- **PAGE EXTRACT**:
---------------

You may hear physicians talk about “standard medical treatments.” At least some standardization is essential, especially when dealing with variables in human healthcare and treatment options. When these standards are treated as guidelines, good physicians use them to help organize information for patients and show them when a deviation is required. When they’re treated as templates, however, that’s when problems occur.
In my work with treating spinal disorders, I find that I often must deviate from templated care. Unexpected circumstances, differences in lifestyle, physiology, morphology – there are too many variables from one patient to another to stick with a template. I’ve seen far too many cases where the guideline to fuse (for instance) overrides all other considerations. In these cases, surgeons appear to rely wholly on scans or X-rays only to confirm what they’ve already decided from the 10 minutes they spent talking to their patient.
Another reason I believe templated “standards” may be problematic is found in the fact that we have far too many spinal fusions in the U.S. I also believe that this leads us to conditions like “failed back surgery syndrome” (FBSS). This is symptomatic of a persistent error in how some medical practitioners treat their patients. They are missing essential facts about their patients that positively leads to complications years later.
The most significant cause of this error, I believe, is the way we treat time. Time is a common factor for all patients. It is a useful milestone that patients measure how long they’ve coped with a condition. It’s also a means for me to assess how to respond to a patient’s past and consider their future. Moreover, just as there are no two alike patients, no time is the same either.
In my work with patients from my practice in Beverly Hills, CA and ones I see from the Cedars-Sinai Institute of Spinal Disorders, I have found four distinct dimensions of time when treating patients with chronic neck and back pain. In fact, now I call them the “Four Dimensions Health.”
The first dimension is very personal for the patient. In fact, this dimension occupies time when the patient is not yet a patient, cataloging experiences like persistent pain somewhere along the spine, numbness and tingling in the arms or legs, and weakness. Eventually, the experiences culminate into actions, like purchasing over-the-counter medication, asking friends or family members for opinions, consulting the Web for medical information. When the experiences grow worse, the patient calls a physician for an appointment.

---------------

- **DATA BLOCK**:
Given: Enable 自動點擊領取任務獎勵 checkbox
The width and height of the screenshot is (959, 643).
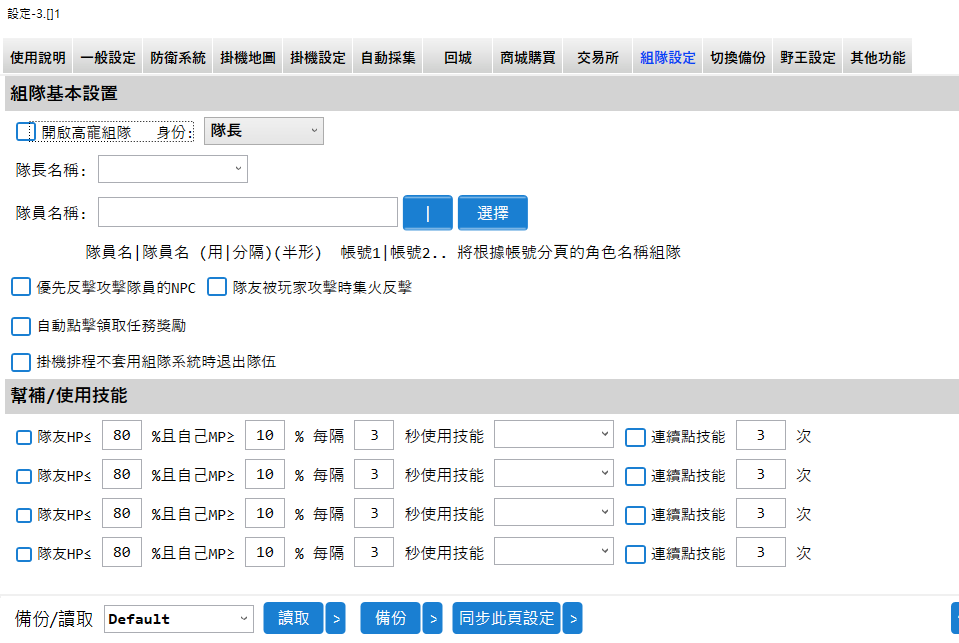Looking at the screenshot, I should 21,325.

---------------

- **DIRECTIONS FOR THIS TASK**:
Reproduce the passage of the article on templated spinal care word for word, from "The first dimension" to "for an appointment.".

- **REPLY TO THE TASK**:
The first dimension is very personal for the patient. In fact, this dimension occupies time when the patient is not yet a patient, cataloging experiences like persistent pain somewhere along the spine, numbness and tingling in the arms or legs, and weakness. Eventually, the experiences culminate into actions, like purchasing over-the-counter medication, asking friends or family members for opinions, consulting the Web for medical information. When the experiences grow worse, the patient calls a physician for an appointment.